This is as far as he can go. Nine years after the worst nuclear disaster since Chernobyl, the street lined by the trees is still uninhabitable. Other neighborhoods deemed safe now have only a fraction of their former population. “Some elderly people have returned home, but their children and grandchildren have refused to do so because of radiation concerns,” says Watanabe, who oversees renewable energy in the region as director of Fukushima Electric Power Co. Ltd.

Japan is preparing for the 2020 Summer Olympics with a pledge to host the first games powered entirely with renewable energy, and it would like nothing more than to put the legacy of the nuclear disaster behind it. But revived cherry blossoms and a foray into solar in Fukushima mask an unsettling truth: Coal has become a crutch here, severely limiting Japan’s ability to combat global warming.

The tragic events of March 11, 2011, are the single biggest reason for the smudgy stain on a country that used to lead on climate change. Fifty-four nuclear reactors once supplied almost a third of Japan’s electricity, free from greenhouse-gas emissions. That gave Japan an enviable profile among wealthy nations. The massive earthquake and tsunami triggered meltdowns at three reactors operated by Tokyo Electric Power Co. Holdings Inc. (Tepco), forcing the country to slam the brakes on nuclear energy. Today, 24 of Japan’s 33 operable reactors remain offline.

Source records
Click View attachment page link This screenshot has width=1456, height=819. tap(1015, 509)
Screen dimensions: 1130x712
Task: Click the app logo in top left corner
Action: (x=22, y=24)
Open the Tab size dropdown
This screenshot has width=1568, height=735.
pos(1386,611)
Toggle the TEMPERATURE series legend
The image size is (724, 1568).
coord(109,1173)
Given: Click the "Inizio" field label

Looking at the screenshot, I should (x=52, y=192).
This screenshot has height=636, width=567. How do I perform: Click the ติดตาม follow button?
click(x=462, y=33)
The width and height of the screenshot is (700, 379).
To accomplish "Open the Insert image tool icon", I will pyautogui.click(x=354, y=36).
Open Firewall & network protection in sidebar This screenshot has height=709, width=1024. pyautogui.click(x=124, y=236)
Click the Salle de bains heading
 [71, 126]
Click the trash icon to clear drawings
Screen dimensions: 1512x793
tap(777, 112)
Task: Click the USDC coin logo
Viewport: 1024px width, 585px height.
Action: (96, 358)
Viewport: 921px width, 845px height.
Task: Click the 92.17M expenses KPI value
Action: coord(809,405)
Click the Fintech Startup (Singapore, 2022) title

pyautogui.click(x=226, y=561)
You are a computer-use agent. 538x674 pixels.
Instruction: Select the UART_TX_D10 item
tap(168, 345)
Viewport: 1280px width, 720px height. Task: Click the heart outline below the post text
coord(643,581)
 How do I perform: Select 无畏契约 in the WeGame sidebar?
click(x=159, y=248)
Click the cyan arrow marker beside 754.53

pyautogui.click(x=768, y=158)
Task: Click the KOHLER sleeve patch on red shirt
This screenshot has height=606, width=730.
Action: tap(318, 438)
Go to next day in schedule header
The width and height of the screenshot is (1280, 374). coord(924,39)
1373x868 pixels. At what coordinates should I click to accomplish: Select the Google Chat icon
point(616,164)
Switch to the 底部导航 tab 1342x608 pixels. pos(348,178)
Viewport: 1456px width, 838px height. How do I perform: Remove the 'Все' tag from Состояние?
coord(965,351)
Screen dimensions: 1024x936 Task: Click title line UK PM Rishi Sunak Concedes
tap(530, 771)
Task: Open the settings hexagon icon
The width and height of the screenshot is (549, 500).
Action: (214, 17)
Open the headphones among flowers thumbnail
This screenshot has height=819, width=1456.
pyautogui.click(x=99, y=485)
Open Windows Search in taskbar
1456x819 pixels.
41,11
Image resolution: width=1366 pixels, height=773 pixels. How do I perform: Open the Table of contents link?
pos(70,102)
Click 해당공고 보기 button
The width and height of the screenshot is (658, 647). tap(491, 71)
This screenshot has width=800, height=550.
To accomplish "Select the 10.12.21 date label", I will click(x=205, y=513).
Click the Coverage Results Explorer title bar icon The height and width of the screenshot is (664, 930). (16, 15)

SET OF TASKS -
(a) Write out the whole passage on Japan's energy after the Fukushima disaster word for word.
(b) In the source rows, change "follow button" to "subscribe button" in the lines from the one with "This screenshot has height=636, width=567." to the one with "will pyautogui.click(x=354, y=36).", and give back only those lines with nothing else altered.

TASK SOLUTIONS -
(a)
This is as far as he can go. Nine years after the worst nuclear disaster since Chernobyl, the street lined by the trees is still uninhabitable. Other neighborhoods deemed safe now have only a fraction of their former population. “Some elderly people have returned home, but their children and grandchildren have refused to do so because of radiation concerns,” says Watanabe, who oversees renewable energy in the region as director of Fukushima Electric Power Co. Ltd.

Japan is preparing for the 2020 Summer Olympics with a pledge to host the first games powered entirely with renewable energy, and it would like nothing more than to put the legacy of the nuclear disaster behind it. But revived cherry blossoms and a foray into solar in Fukushima mask an unsettling truth: Coal has become a crutch here, severely limiting Japan’s ability to combat global warming.

The tragic events of March 11, 2011, are the single biggest reason for the smudgy stain on a country that used to lead on climate change. Fifty-four nuclear reactors once supplied almost a third of Japan’s electricity, free from greenhouse-gas emissions. That gave Japan an enviable profile among wealthy nations. The massive earthquake and tsunami triggered meltdowns at three reactors operated by Tokyo Electric Power Co. Holdings Inc. (Tepco), forcing the country to slam the brakes on nuclear energy. Today, 24 of Japan’s 33 operable reactors remain offline.

(b)
This screenshot has height=636, width=567. How do I perform: Click the ติดตาม subscribe button?
click(x=462, y=33)
The width and height of the screenshot is (700, 379).
To accomplish "Open the Insert image tool icon", I will pyautogui.click(x=354, y=36).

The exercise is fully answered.